DATA FOR PROCESSING:
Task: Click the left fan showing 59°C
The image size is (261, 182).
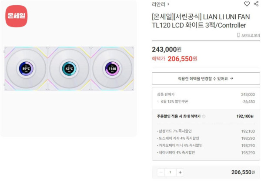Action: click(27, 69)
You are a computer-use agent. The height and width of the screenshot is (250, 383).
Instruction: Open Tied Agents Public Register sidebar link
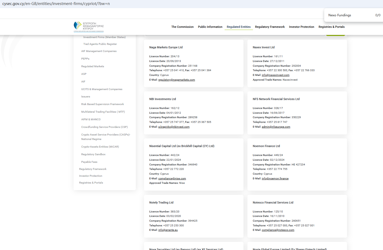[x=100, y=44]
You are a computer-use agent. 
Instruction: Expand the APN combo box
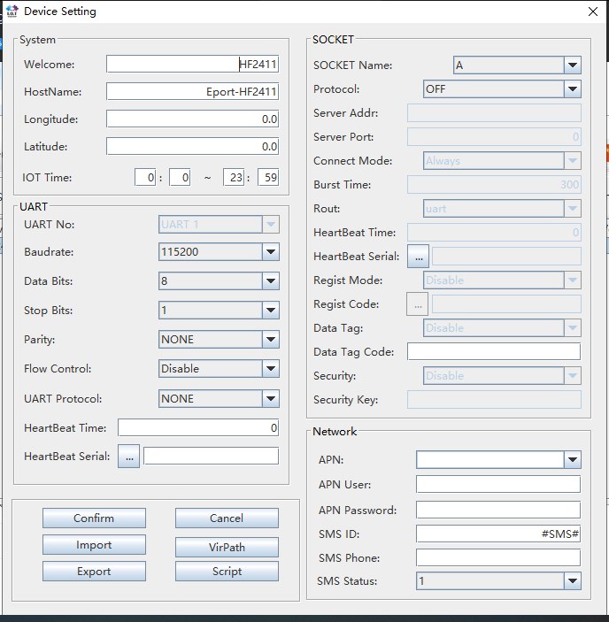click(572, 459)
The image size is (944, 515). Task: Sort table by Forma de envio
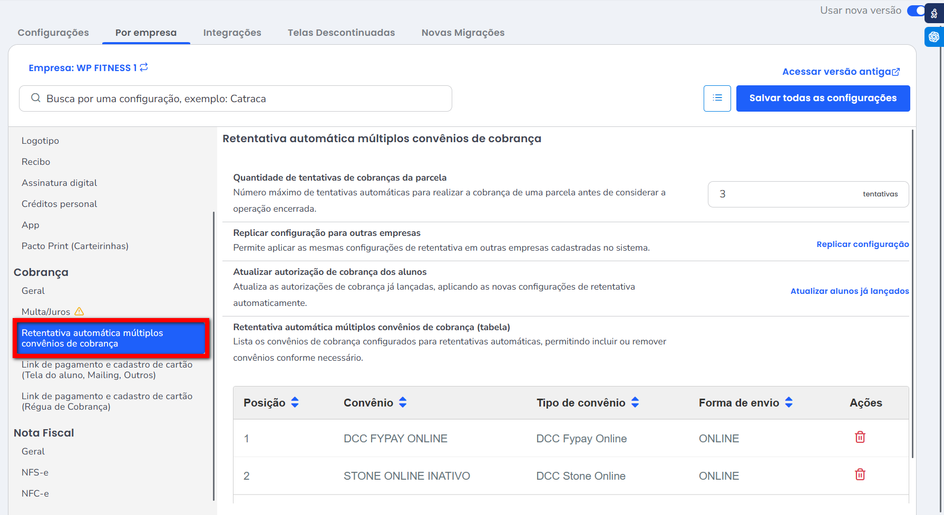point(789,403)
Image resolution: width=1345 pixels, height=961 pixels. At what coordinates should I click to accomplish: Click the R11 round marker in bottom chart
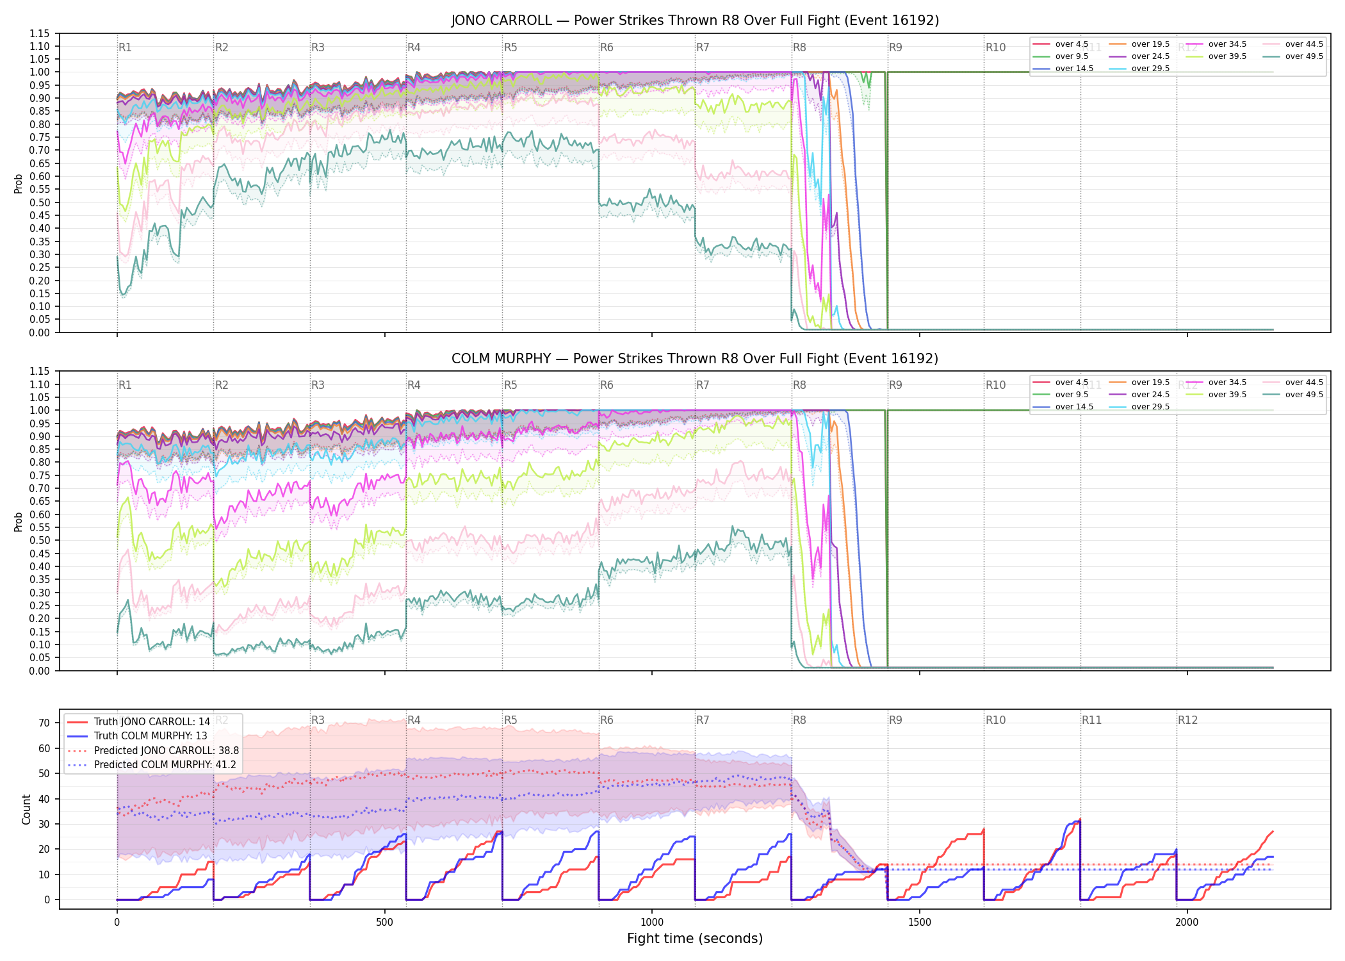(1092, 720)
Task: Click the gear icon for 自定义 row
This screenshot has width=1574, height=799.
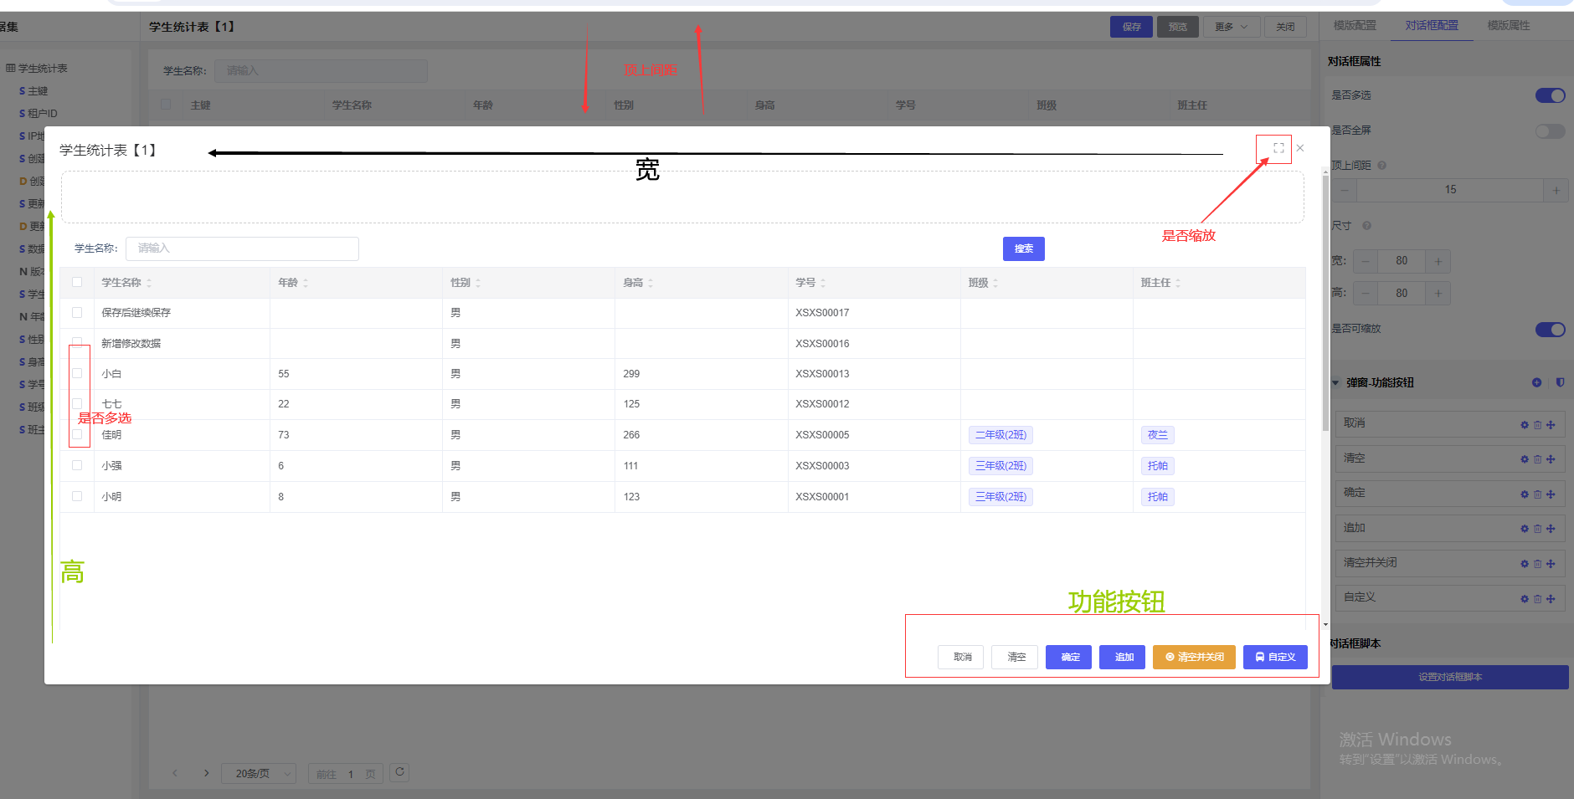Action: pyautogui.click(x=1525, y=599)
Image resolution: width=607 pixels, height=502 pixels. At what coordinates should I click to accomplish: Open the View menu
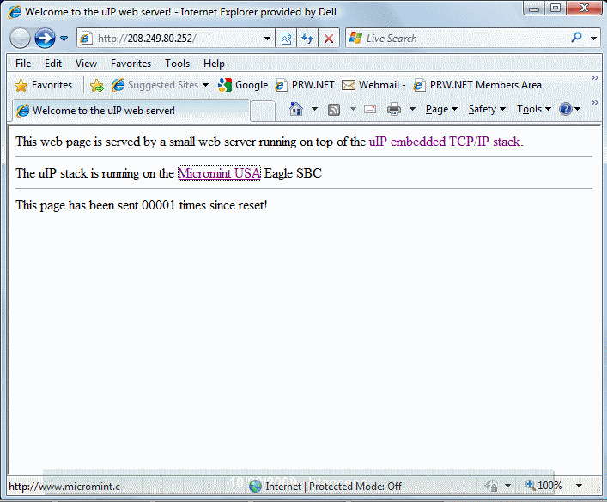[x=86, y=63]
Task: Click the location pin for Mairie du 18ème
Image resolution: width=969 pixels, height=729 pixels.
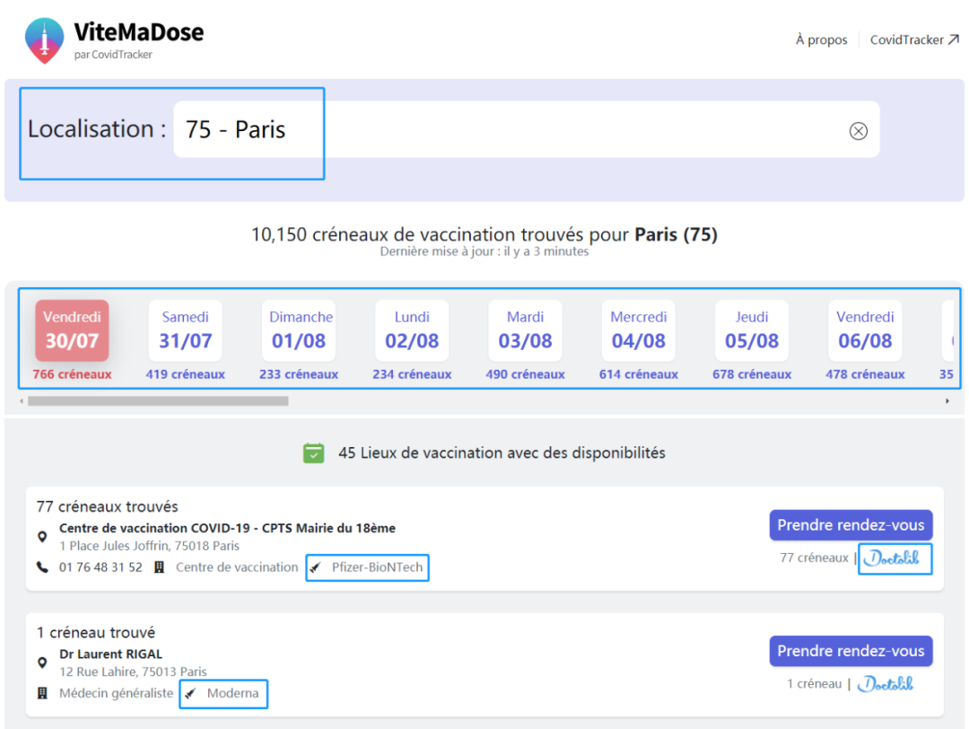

HOW TO COMPLETE THIS TASK: Look through the entries above; copy every line holding the string "computer".

FINISHED EXERCISE:
You are a computer-use agent. The height and width of the screenshot is (250, 383).
You are a computer-use agent. 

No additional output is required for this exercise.